Studies of levetiracetam in juvenile rats (dosing from day 4 through day 52 of age) and dogs (dosing from week 3 through week 7 of age) at doses of up to 1800 mg/kg/day (approximately 7 and 24 times, respectively, the maximum recommended pediatric dose of 60 mg/kg/day on a mg/m² basis) did not indicate a potential for age-specific toxicity.
Use in the Elderly: There were 347 subjects in clinical studies of levetiracetam that were 65 years old and over. No overall differences in safety were observed between these subjects and younger subjects. There were insufficient numbers of elderly subjects in controlled trials of epilepsy to adequately assess the effectiveness of Levetiracetam in these patients.

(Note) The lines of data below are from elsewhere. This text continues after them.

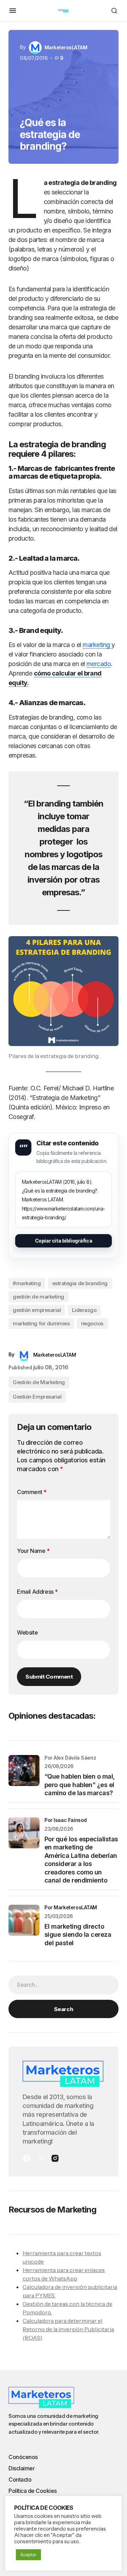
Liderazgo (84, 1310)
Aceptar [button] (28, 2554)
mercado (98, 663)
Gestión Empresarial (37, 1396)
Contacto (19, 2479)
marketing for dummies (41, 1323)
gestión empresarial (37, 1310)
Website (27, 1632)
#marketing (27, 1283)
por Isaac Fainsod (65, 1820)
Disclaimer (21, 2468)
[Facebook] (27, 2158)
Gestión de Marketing (39, 1382)
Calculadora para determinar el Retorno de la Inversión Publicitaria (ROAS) (68, 2329)
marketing (97, 644)
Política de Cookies (32, 2490)
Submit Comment (49, 1676)
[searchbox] (63, 1984)
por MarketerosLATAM (70, 1907)
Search (63, 2008)
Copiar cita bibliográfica (63, 1241)
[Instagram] (55, 2158)
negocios (92, 1323)
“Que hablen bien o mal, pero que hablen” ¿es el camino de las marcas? (79, 1785)
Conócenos (23, 2456)
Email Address (37, 1591)
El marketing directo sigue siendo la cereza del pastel (77, 1935)
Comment (31, 1491)
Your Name (33, 1550)
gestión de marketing (38, 1296)
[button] (12, 10)
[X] (41, 2158)
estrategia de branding (80, 1283)
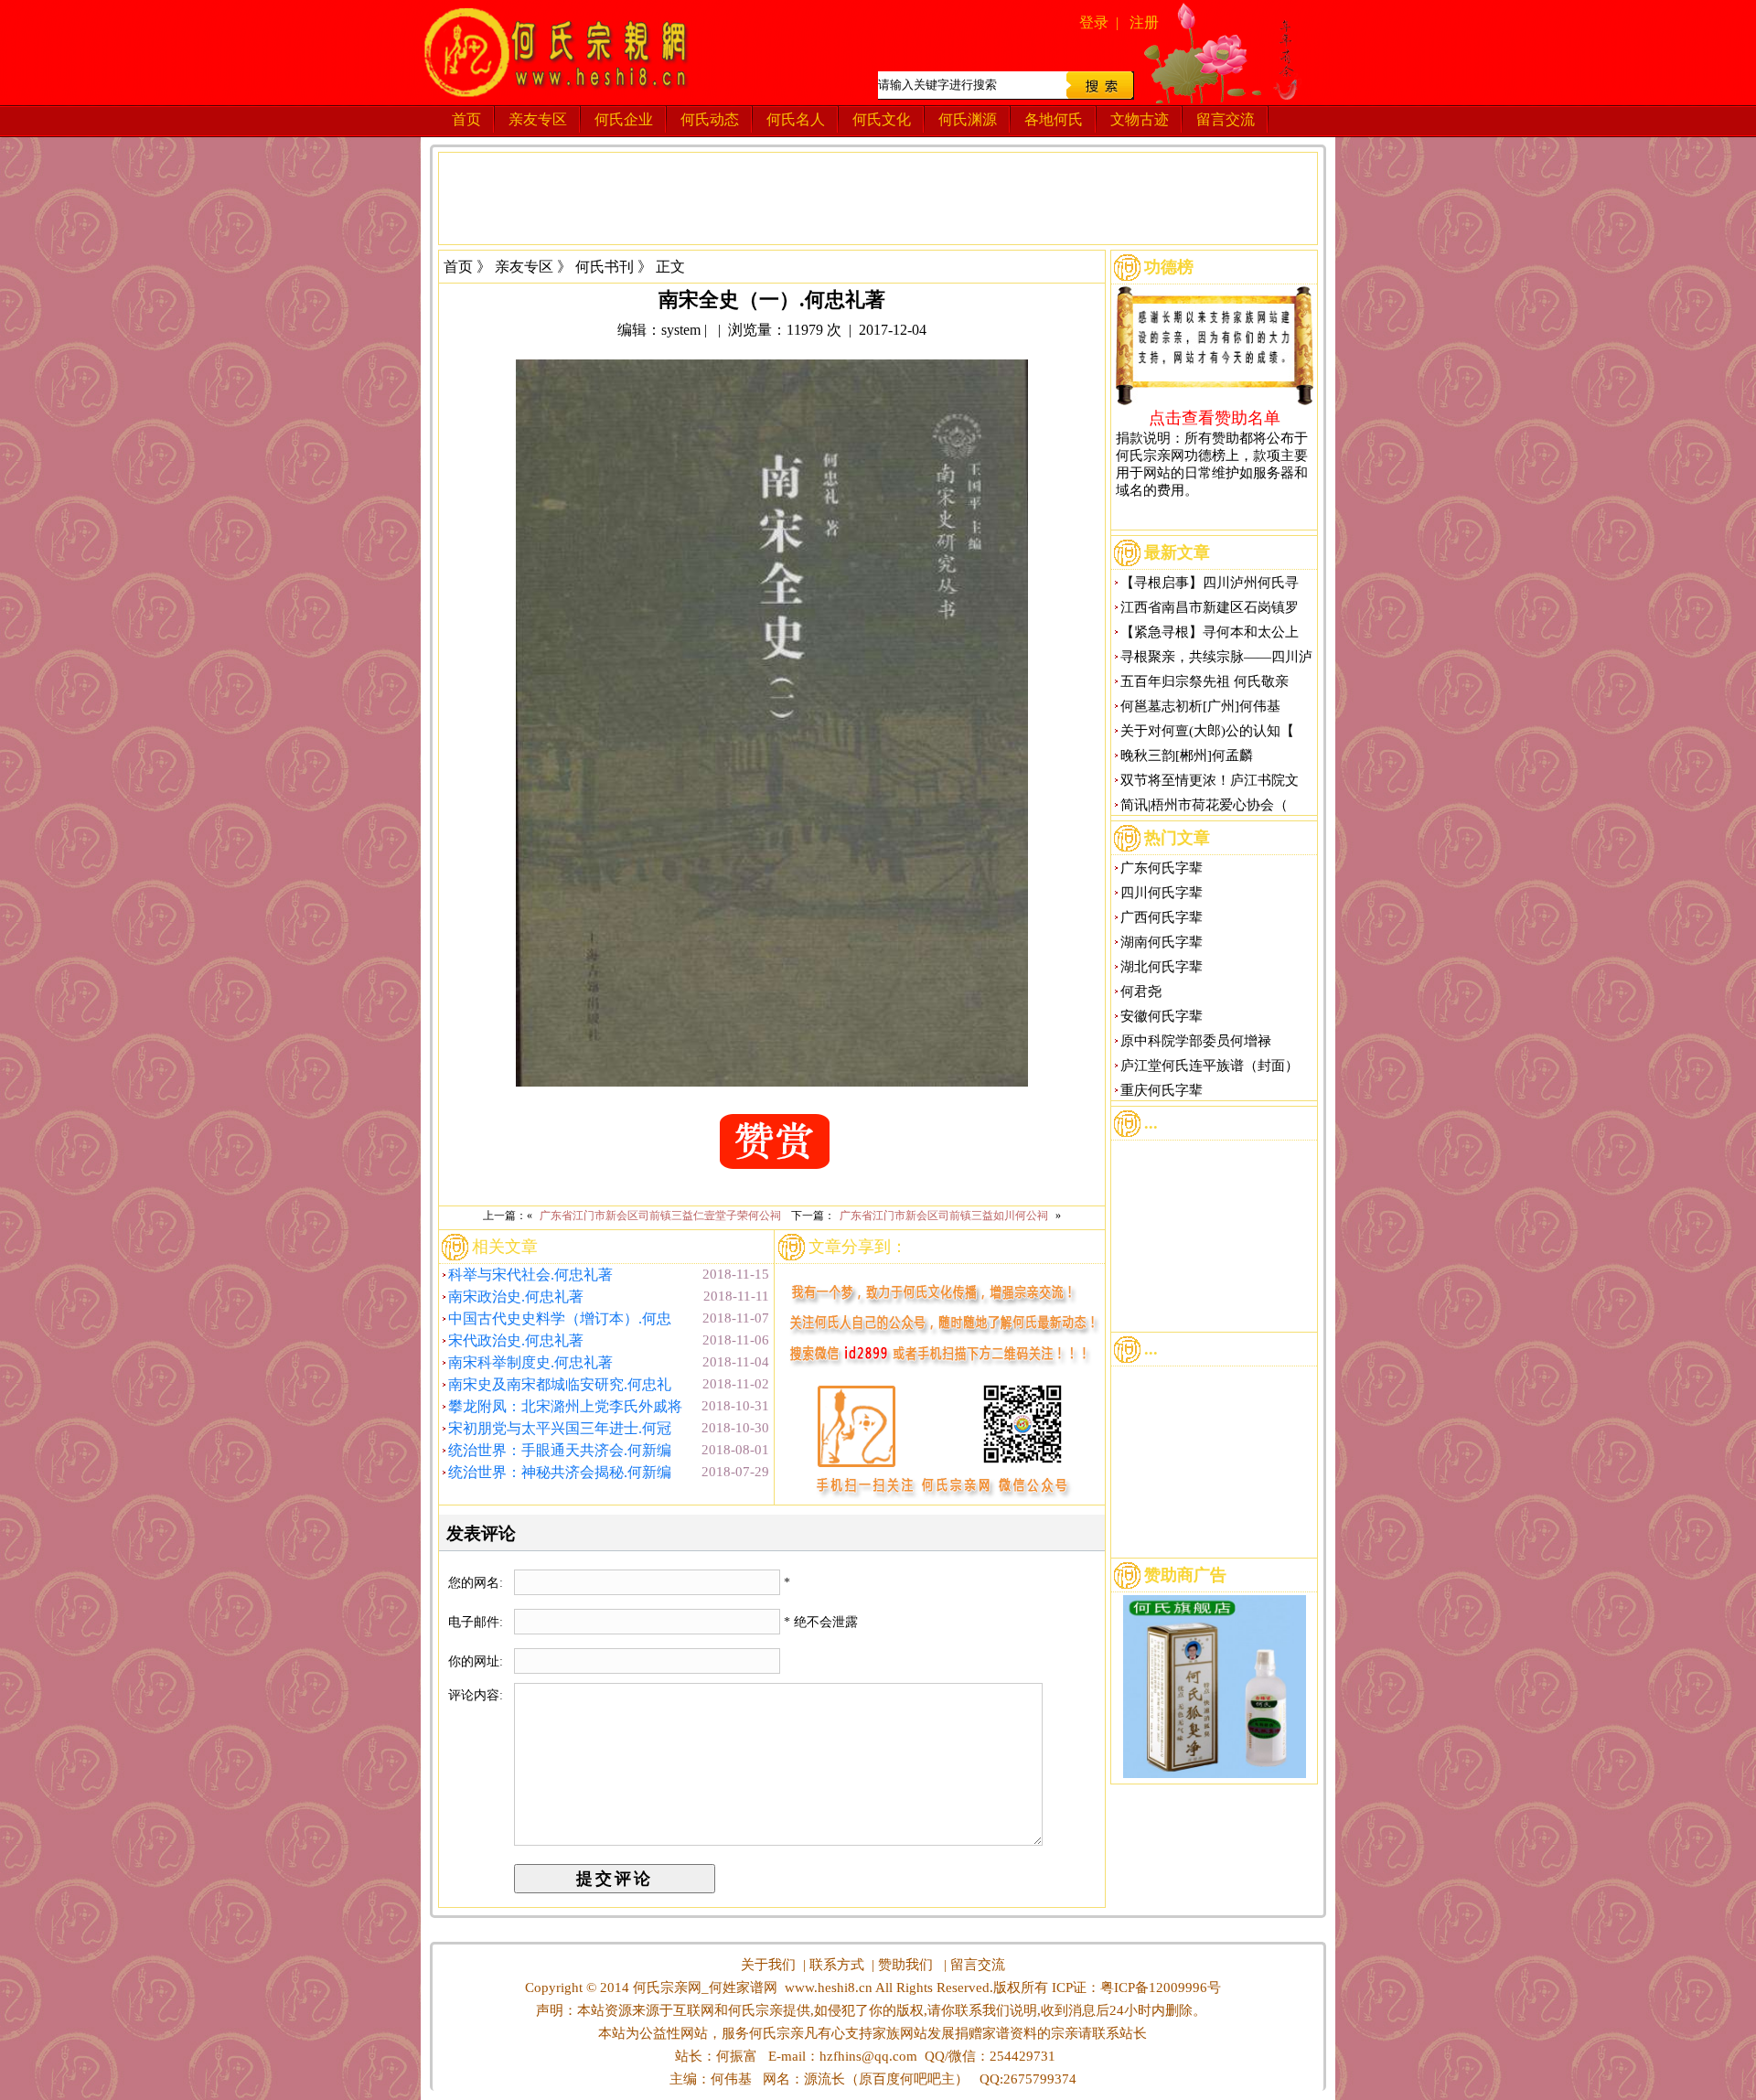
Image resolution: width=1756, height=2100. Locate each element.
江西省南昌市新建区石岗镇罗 (1209, 607)
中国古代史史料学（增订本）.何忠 (559, 1318)
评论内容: (475, 1695)
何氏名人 (795, 119)
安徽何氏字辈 (1161, 1016)
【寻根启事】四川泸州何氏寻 (1209, 582)
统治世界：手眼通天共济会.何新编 (559, 1450)
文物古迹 (1139, 119)
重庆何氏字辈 (1161, 1090)
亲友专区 (538, 119)
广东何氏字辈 (1161, 868)
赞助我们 (905, 1964)
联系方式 (836, 1964)
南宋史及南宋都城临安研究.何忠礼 (559, 1384)
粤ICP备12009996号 (1160, 1987)
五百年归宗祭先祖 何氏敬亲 (1204, 681)
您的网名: (477, 1583)
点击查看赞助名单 (1214, 417)
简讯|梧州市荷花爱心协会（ (1204, 805)
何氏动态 (709, 119)
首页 (466, 119)
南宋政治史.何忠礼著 (516, 1296)
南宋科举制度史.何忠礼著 (530, 1362)
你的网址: (477, 1661)
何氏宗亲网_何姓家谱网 (703, 1987)
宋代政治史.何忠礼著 (516, 1340)
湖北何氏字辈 (1161, 966)
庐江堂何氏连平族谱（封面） (1209, 1065)
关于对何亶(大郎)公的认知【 (1207, 730)
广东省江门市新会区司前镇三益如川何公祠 (944, 1215)
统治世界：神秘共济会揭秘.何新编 (559, 1472)
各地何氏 (1053, 119)
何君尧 (1141, 991)
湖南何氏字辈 (1161, 942)
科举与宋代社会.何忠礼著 (530, 1274)
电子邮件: (477, 1622)
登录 (1093, 22)
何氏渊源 (967, 119)
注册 (1144, 22)
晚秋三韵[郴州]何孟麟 (1186, 755)
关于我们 (768, 1964)
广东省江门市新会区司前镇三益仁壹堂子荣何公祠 (660, 1215)
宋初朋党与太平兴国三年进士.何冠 (559, 1428)
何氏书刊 (604, 266)
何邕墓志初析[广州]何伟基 (1200, 706)
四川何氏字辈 (1161, 892)
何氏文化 (881, 119)
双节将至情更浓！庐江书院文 (1209, 780)
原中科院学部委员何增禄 (1195, 1041)
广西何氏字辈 (1161, 917)
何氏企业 (623, 119)
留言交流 (1225, 119)
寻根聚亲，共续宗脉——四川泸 (1216, 656)
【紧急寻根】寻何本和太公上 (1209, 632)
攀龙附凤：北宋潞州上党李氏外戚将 (565, 1406)
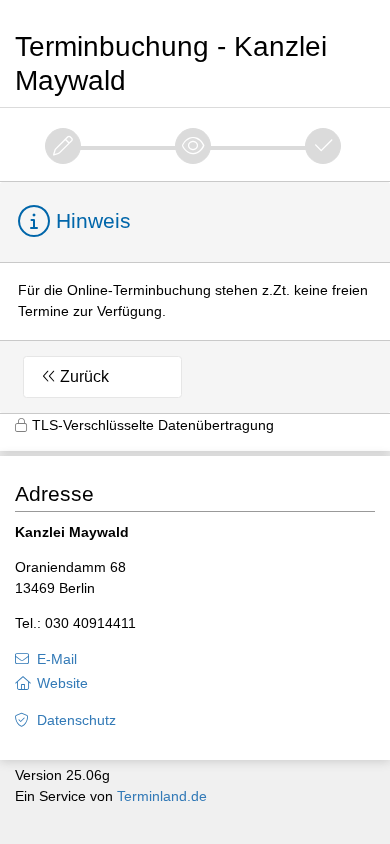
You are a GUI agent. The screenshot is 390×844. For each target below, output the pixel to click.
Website (62, 683)
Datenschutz (76, 720)
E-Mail (57, 659)
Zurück (84, 376)
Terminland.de (162, 796)
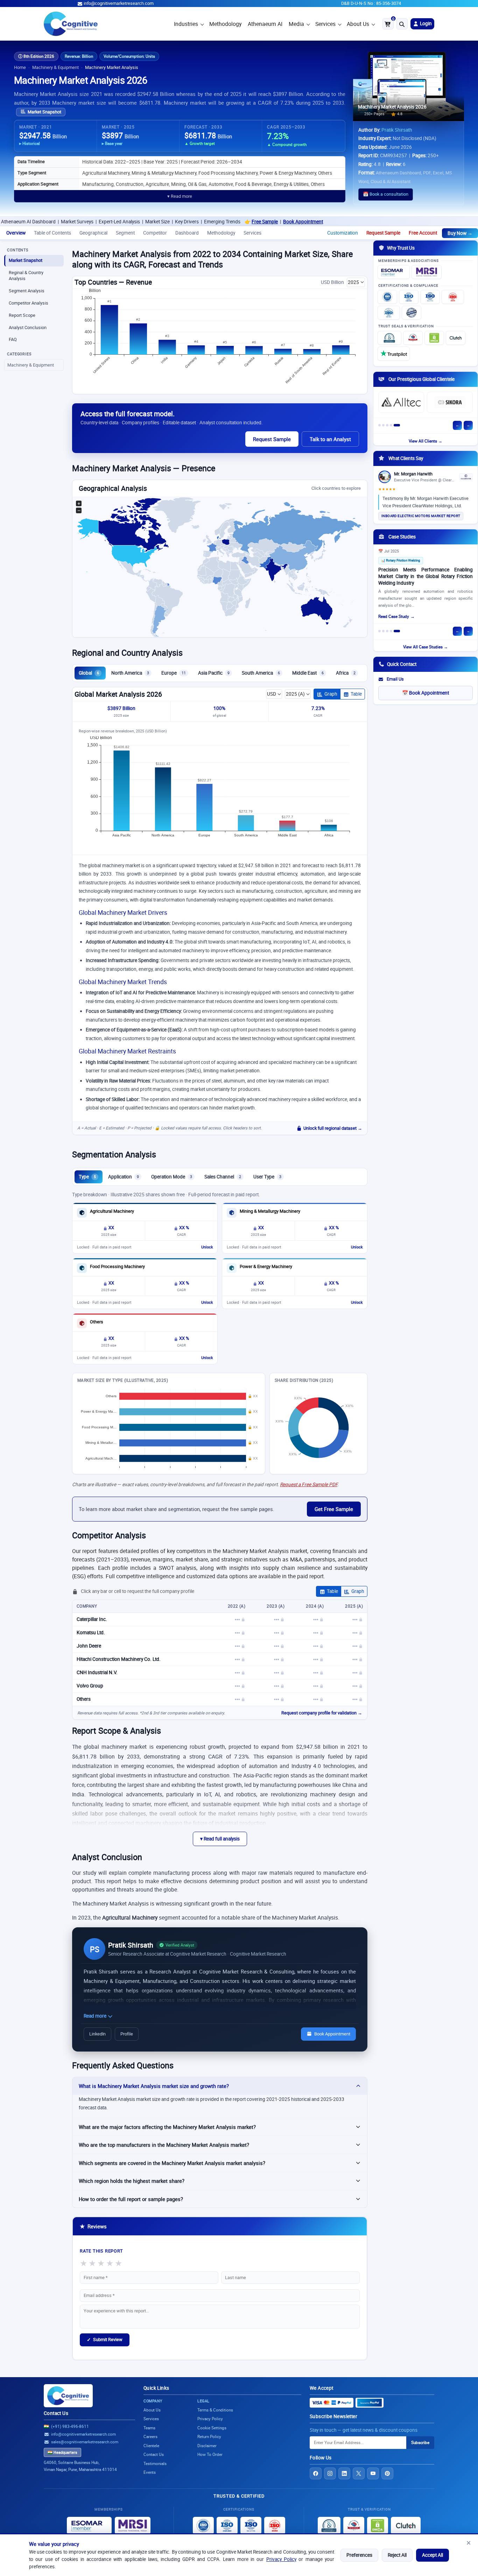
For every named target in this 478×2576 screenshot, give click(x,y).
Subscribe (420, 2442)
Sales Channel (222, 1177)
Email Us (395, 679)
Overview (16, 233)
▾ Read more (179, 196)
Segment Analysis (26, 291)
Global (89, 673)
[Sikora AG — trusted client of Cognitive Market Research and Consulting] (450, 402)
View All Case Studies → (425, 646)
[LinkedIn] (344, 2473)
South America (261, 673)
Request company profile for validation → (321, 1713)
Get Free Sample (334, 1508)
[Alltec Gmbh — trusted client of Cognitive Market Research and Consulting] (401, 402)
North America (130, 673)
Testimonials (155, 2463)
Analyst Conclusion (28, 327)
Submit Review (104, 2340)
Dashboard (187, 233)
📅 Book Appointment (425, 693)
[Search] (402, 23)
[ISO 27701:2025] (430, 297)
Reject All (397, 2555)
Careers (150, 2436)
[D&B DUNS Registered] (329, 2525)
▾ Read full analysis (220, 1839)
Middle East (308, 673)
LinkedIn (97, 2034)
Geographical (93, 233)
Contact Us (56, 2413)
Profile (126, 2034)
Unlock (207, 1247)
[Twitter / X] (359, 2473)
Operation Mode (171, 1177)
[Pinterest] (387, 2473)
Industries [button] (186, 24)
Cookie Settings (211, 2427)
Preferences (359, 2555)
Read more (95, 2016)
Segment (125, 233)
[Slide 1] (379, 425)
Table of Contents (52, 233)
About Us (358, 24)
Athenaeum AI (265, 24)
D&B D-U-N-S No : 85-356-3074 (371, 3)
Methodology (225, 24)
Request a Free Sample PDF (308, 1484)
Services (325, 24)
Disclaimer (207, 2445)
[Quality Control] (411, 313)
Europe (173, 673)
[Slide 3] (387, 425)
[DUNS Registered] (389, 338)
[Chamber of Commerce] (413, 338)
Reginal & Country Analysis (26, 275)
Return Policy (209, 2436)
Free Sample (198, 221)
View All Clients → (425, 441)
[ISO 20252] (453, 297)
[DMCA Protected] (434, 338)
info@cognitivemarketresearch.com (119, 3)
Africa (346, 673)
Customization (342, 233)
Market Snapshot (44, 112)
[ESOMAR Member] (394, 272)
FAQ (13, 339)
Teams (149, 2427)
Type (87, 1177)
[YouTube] (373, 2473)
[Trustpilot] (394, 354)
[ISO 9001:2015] (387, 297)
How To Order (210, 2454)
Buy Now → (460, 233)
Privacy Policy (281, 2559)
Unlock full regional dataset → (332, 1128)
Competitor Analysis (28, 303)
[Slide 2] (383, 425)
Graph (330, 694)
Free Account (423, 233)
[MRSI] (427, 272)
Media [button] (296, 24)
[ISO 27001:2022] (409, 297)
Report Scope (22, 315)
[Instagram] (330, 2473)
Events (149, 2472)
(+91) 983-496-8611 (70, 2426)
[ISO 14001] (389, 313)
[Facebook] (316, 2473)
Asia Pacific (214, 673)
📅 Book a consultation (385, 194)
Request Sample (383, 233)
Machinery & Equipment (55, 67)
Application (123, 1177)
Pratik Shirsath (396, 130)
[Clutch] (455, 338)
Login (425, 23)
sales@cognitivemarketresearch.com (84, 2441)
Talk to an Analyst (330, 439)
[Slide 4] (391, 425)
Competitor (155, 233)
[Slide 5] (397, 425)
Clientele (151, 2445)
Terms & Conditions (215, 2410)
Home (20, 67)
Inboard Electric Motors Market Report (420, 515)
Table (356, 694)
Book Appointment (236, 221)
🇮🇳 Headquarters (62, 2452)
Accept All (432, 2555)
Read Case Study (393, 616)
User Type (267, 1177)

Levetiracetam is known to be substantially excreted by the kidney, and the risk of adverse reactions to this drug may be greater in patients with impaired renal function. Because elderly patients are more likely to have decreased renal function, care should be taken in dose selection, and it may be useful to monitor renal function (see Pharmacology: Pharmacokinetics under Actions).